We want to keep logic where it belongs and work as generic as possible.
Can you guys help us with choosing the right way? Longterm we want to have around 15 differnt Importers.

I've had a similar situation to this recently - I recommend an array of strings for several reasons:
Familiarity: How often are you working with tempfiles? What about the other developers on your team? How easy is it to manipulate strings vs manipulating tempfiles?
Flexibility: Now you want to just process the picture, but maybe in the future you'll need to keep track of the picture id for each picture from the external site. That's trivial with an array of strings. With an array of tempfiles, it's more difficult (just how much depends, but the fact is it will be more difficult). That of course goes for other as-yet-unknown objectives as well.
Speed: It's faster and uses less disk space to process an array of strings than a group of files. That's perhaps a small issue, but if you get flooded with a lot of photos at the same time, it could be a consideration depending on your environment.
Ultimately, the best thing I can say is start with strings, make a few importers, and then see how it looks and feels. Pretend you're a project manager or a client - start making strange, potentially unreasonable demands of the data you've collected. How easy will it be for you to meet those demands with your current implementation? Would it be easier if you were using tempfiles?

I am doing this for a similar project, where I have to browse and get information on different websites. On each of those websites I have to reach for same goal by performing roughly the same actions, and they are off-course all structured differently.
The solution is inspired from the basic principles of OOP:
Main class: handle the high level operations, handle database operations, handle images operation, manage errors
class MainClass
def import
# Main method, prepare the download and loop through each images
log_in
go_to_images_page
images = get_list_of_images
images.each do |url|
begin
image_record = download_image url
transform_image image_record
rescue
manage_error
end
end
display_logs
send_emails
end
def download_image(url)
# Once the specific class returned the images url, this common method
# Is responsible for downloading and creating database record
record = Image.new picture: url
record.save!
record
end
def transform_image(record)
# Transformation is common so this method sits in the main class
record.watermark!
end
# ... the same for all commom methods (manage_error, display_logs, ...)
end
Specific classes (one per targeted website) : handle low lovel operations and return data to the main class. The only interraction this class must have is with the website, meaning no database access and no error management as much as possible (don't get stuck by your design ;))

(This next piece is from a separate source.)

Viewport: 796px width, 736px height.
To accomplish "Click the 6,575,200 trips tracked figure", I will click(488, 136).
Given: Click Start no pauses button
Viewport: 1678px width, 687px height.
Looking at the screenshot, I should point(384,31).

Note: In my design I simply inherit from the MainClass, but you can use module inclusion if you prefer.
class Target1Site < MainClass
def log_in
# Perform specific action in website to log the use in
visit '/log_in'
fill_in :user_name, with: ENV['user_name']
...
end
def go_to_images_page
# Go to specific url
visit '/account/gallery'
end
def get_list_of_images
# Use specific css paths
images = all :css, 'div#image-listing img'
images.collect{|i| i['src']}
end
# ...
end

I solved a similar problem... I had to import from a xls file, different resource types using:
The Importer class (ResourcesGroupsImporter).
A base mapper class (ResourceMapper) It acts as interface for specific mappers. It has common methods for all resources and raises NotImplementedError encouraging you to implement those methods when you adds a new resource type.

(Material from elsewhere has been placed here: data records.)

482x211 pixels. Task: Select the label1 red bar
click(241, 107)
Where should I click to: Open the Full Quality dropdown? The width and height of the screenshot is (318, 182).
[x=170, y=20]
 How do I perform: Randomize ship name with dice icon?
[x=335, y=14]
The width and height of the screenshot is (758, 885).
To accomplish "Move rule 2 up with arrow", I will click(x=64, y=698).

One mapper by resource type (DetentionsPollMapper, FrontCycleMapper). Each one, implements specific logic for an specific resource.
Implementation example:
The importer...
class ResourcesGroupsImporter
attr_reader :group
attr_reader :mappers
def initialize(_source, _resources_group)
#group = _resources_group
#source = _source
#xls = Roo::Spreadsheet.open(#source.path, extension: :xlsx)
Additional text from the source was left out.